Chemical and physical data
- Formula: C_{15}H_{14}N_{2}O_{4}S
- Molar mass: 318.35 g·mol^{−1}
- 3D model (JSmol): Interactive image;
- SMILES O=S(=O)(Nc1ccccc1)c2cc(\C=C\C(=O)NO)ccc2;
- InChI InChI=1S/C15H14N2O4S/c18-15(16-19)10-9-12-5-4-8-14(11-12)22(20,21)17-13-6-2-1-3-7-13/h1-11,17,19H,(H,16,18)/b10-9+; Key:NCNRHFGMJRPRSK-MDZDMXLPSA-N;

= Belinostat =

Pharmaceutical drug

Belinostat (trade name Beleodaq, previously known as PXD101) is a histone deacetylase inhibitor drug developed by TopoTarget for the treatment of hematological malignancies and solid tumors.

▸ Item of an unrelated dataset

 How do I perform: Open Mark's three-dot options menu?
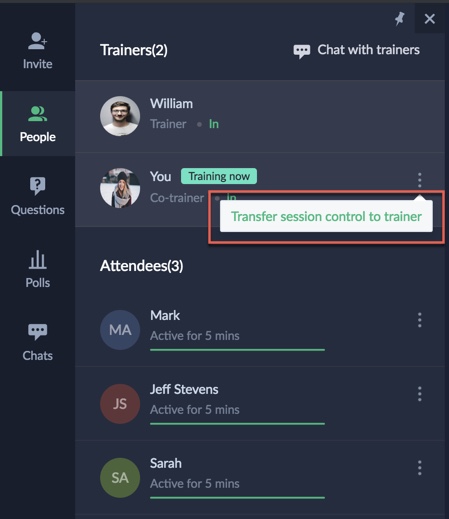(x=420, y=320)
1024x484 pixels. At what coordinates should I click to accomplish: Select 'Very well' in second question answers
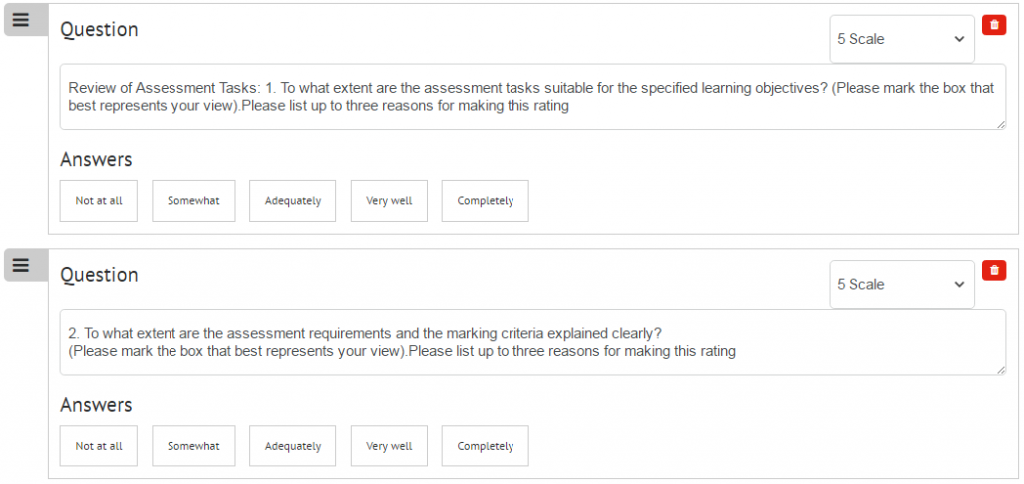[x=389, y=447]
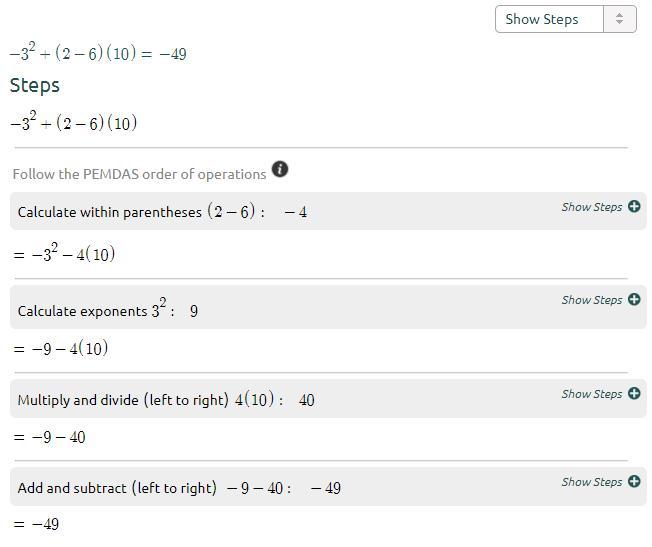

It was approved in July 2014 by the US FDA to treat peripheral T-cell lymphoma.

In 2007 preliminary results were released from the Phase II clinical trial of intravenous belinostat in combination with carboplatin and paclitaxel for relapsed ovarian cancer. Final results in late 2009 of a phase II trial for T-cell lymphoma were encouraging.
Belinostat has been granted orphan drug and fast track designation by the FDA, and was approved in the US for the use against peripheral T-cell lymphoma on 3 July 2014. It is not approved in Europe As of August 2014.

The approved pharmaceutical formulation is given intravenously. Belinostat is primarily metabolized by UGT1A1; the initial dose should be reduced if the recipient is known to be homozygous for the UGT1A1*28 allele.